*** Material supplied Section Begins ***

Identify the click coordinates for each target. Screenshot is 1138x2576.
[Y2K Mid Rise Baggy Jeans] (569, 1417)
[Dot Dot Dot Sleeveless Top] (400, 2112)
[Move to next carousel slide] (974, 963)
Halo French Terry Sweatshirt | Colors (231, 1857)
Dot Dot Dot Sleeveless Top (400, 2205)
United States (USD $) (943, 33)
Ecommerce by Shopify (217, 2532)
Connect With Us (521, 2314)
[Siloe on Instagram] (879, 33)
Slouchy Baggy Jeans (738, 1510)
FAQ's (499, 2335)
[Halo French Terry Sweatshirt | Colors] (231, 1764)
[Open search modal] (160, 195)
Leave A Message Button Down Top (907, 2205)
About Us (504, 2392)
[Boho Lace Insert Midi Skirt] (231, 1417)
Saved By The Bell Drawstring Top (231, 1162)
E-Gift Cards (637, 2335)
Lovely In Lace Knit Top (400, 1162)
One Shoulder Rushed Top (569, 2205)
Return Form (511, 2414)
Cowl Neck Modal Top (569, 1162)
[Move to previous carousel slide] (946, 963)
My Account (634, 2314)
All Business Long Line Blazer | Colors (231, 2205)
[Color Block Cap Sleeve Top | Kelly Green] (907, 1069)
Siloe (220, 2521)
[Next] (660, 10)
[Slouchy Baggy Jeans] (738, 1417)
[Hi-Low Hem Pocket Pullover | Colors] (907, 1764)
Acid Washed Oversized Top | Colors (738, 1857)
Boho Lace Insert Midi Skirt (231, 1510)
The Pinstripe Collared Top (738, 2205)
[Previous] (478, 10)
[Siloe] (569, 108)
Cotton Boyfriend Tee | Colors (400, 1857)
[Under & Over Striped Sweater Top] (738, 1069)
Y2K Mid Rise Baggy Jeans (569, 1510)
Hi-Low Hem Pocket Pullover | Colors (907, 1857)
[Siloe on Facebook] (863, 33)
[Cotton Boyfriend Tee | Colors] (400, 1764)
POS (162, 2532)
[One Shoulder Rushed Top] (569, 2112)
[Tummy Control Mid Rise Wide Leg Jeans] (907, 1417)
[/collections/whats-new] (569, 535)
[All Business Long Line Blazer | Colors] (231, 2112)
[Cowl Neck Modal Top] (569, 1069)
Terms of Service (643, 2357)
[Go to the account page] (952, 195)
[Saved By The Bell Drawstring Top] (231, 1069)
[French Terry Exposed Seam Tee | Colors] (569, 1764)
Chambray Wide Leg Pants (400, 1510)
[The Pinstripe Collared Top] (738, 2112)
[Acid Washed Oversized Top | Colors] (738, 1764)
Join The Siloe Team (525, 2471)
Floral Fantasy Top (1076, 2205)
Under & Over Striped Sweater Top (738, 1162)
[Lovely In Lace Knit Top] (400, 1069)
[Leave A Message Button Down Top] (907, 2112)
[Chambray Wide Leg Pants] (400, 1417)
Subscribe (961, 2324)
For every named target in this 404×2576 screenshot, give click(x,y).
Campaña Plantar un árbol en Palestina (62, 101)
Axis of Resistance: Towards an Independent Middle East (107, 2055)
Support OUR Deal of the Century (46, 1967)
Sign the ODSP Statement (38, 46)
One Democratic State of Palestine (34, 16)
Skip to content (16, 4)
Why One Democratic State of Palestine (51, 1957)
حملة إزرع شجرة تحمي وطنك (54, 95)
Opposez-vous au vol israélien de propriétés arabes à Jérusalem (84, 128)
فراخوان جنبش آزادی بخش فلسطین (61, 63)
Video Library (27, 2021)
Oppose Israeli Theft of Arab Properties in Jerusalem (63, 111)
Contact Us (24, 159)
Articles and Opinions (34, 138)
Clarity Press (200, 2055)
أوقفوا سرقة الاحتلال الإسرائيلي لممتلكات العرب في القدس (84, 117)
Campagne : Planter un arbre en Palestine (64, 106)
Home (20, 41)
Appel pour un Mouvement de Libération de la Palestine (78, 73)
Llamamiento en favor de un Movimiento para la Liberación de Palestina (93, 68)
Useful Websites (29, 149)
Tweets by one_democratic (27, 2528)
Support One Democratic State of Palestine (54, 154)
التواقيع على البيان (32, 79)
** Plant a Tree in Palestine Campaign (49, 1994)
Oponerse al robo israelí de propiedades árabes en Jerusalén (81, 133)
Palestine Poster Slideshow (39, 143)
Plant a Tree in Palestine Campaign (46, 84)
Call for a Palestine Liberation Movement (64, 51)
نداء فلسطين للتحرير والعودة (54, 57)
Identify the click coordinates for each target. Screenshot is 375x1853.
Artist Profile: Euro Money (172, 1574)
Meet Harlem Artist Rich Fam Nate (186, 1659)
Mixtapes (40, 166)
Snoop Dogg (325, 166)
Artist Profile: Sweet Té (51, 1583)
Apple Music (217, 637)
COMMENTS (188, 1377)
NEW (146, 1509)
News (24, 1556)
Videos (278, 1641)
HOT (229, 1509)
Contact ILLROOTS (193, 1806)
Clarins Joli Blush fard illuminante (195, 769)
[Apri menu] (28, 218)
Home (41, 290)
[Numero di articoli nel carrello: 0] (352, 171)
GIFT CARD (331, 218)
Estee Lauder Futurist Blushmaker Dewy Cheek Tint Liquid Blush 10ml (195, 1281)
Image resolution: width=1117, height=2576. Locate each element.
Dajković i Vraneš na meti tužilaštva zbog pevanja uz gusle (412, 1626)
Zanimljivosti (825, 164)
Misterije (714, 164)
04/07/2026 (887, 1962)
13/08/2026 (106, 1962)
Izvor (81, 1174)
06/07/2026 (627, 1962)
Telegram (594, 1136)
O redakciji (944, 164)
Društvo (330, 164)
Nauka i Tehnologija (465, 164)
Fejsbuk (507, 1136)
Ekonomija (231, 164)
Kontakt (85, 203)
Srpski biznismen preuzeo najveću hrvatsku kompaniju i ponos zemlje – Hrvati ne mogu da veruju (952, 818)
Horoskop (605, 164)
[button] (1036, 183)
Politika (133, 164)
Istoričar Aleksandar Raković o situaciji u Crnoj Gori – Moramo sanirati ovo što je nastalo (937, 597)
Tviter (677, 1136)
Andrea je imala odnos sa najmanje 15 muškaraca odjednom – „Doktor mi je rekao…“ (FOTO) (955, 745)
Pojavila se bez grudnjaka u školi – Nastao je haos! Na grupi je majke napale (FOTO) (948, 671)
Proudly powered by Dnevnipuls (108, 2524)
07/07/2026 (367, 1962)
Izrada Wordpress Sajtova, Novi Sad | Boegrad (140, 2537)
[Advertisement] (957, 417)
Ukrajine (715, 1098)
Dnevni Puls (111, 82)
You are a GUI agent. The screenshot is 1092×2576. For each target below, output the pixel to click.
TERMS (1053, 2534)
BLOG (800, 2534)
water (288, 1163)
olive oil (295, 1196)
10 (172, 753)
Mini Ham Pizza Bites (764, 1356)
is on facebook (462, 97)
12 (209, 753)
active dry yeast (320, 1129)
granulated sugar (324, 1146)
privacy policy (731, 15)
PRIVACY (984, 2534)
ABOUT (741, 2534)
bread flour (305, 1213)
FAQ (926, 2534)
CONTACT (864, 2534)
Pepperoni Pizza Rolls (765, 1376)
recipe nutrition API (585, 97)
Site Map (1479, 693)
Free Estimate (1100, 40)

*** Material supplied Section Ends ***

**Exercise requirements:**
Go through the listing above and find each line that contains "Bell", then copy it.

**Exercise answer:**
Saved By The Bell Drawstring Top (231, 1162)
[Saved By The Bell Drawstring Top] (231, 1069)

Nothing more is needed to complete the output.